_Selected excerpt_:
****************************************

Tate Britain

Olafur Eliasson

Turner colour experiments

26 Aug 2014 - 25 Jan 2015

Olafur Eliasson
Colour experiment no. 58 2014
© 2013 Olafur Eliasson
Olafur Eliasson, creator of the acclaimed Turbine Hall commission The Weather Project 2003, has made a new series of paintings in response to the work of J.M.W. Turner.

Eliasson has analysed seven paintings by Turner to create Turner colour experiments, which isolate and record Turner’s use of light and colour.

Turner colour experiments relate to an ongoing series of Colour experiment paintings which began in 2009 when Eliasson started analysing pigments, paint production and application of colour in order to mix paint in the exact colour for each nanometre of the visible light spectrum.

Turner colour experiments demonstrate Turner’s continued relevance to and fascination for artists today and will coincide with Tate Britain’s major autumn exhibition, The EY Exhibition: Late Turner – Painting Set Free.

****************************************

_Supplied material_:
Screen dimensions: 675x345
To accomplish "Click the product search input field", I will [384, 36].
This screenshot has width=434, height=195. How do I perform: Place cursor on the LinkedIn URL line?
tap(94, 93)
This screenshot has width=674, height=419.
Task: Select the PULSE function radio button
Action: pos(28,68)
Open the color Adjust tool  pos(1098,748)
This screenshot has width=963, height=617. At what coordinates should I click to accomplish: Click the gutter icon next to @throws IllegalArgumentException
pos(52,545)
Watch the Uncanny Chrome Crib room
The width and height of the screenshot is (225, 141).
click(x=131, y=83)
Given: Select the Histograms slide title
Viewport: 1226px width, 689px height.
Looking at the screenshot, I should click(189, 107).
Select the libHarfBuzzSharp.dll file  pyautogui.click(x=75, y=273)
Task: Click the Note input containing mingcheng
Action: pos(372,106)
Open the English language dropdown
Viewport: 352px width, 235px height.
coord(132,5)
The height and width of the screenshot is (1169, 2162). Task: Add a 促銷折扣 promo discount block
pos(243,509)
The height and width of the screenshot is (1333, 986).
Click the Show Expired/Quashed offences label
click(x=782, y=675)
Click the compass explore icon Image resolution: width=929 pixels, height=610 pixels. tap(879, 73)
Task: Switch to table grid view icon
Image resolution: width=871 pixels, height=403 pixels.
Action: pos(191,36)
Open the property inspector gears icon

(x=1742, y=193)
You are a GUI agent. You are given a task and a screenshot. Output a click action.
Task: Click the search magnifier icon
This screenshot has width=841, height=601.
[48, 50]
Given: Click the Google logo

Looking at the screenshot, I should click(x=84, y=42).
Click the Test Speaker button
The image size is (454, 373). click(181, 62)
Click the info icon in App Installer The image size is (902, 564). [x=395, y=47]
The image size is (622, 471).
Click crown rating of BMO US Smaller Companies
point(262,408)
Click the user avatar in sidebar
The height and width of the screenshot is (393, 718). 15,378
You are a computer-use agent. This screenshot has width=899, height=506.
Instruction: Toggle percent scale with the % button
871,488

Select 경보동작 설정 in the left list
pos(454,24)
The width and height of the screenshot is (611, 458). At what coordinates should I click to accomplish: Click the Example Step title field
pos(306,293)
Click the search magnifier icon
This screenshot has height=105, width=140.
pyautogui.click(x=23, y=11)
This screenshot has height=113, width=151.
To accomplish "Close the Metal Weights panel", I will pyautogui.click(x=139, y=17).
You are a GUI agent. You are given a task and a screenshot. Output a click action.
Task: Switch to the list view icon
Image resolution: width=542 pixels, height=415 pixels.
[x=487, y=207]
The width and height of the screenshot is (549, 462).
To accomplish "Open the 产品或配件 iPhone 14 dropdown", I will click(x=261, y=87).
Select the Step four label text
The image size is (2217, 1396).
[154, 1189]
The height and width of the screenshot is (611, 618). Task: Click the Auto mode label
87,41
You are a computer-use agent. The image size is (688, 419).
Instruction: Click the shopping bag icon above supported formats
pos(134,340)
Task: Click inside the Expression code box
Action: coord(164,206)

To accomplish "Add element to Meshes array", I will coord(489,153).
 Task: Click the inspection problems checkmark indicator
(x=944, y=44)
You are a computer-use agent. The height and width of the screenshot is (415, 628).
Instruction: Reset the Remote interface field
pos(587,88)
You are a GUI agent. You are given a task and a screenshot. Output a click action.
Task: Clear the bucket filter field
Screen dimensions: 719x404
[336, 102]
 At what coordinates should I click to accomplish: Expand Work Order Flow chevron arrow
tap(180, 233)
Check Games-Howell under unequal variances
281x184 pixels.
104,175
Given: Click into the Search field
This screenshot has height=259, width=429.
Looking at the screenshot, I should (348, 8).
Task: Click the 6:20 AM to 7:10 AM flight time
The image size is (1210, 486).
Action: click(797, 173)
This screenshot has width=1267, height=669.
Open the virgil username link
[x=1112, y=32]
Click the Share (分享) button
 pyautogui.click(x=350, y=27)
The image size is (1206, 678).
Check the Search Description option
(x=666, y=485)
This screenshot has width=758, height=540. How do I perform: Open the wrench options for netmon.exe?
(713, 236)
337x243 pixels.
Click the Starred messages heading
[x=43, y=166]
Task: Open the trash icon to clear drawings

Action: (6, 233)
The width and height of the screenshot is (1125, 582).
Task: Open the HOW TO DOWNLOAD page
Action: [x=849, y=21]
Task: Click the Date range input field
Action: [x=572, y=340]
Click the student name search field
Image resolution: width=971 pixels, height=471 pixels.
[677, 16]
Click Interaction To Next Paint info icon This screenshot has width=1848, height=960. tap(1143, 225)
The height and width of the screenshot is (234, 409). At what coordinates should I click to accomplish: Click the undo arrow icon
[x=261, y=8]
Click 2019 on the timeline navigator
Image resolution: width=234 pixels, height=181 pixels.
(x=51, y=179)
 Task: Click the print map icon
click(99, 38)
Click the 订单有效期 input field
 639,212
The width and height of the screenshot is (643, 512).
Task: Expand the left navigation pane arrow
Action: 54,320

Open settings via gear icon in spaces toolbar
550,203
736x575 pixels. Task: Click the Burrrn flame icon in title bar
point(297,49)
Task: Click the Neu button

****************************************

_Exercise requirements_:
1. According to the Tate Britain page, in what year did Eliasson's ongoing series of Colour experiment paintings begin?
2. Copy the passage from the Tate Britain page starting with "Turner colour experiments demonstrate" and going on through "Painting Set Free.".

_Written responses_:
1. 2009

2.
Turner colour experiments demonstrate Turner’s continued relevance to and fascination for artists today and will coincide with Tate Britain’s major autumn exhibition, The EY Exhibition: Late Turner – Painting Set Free.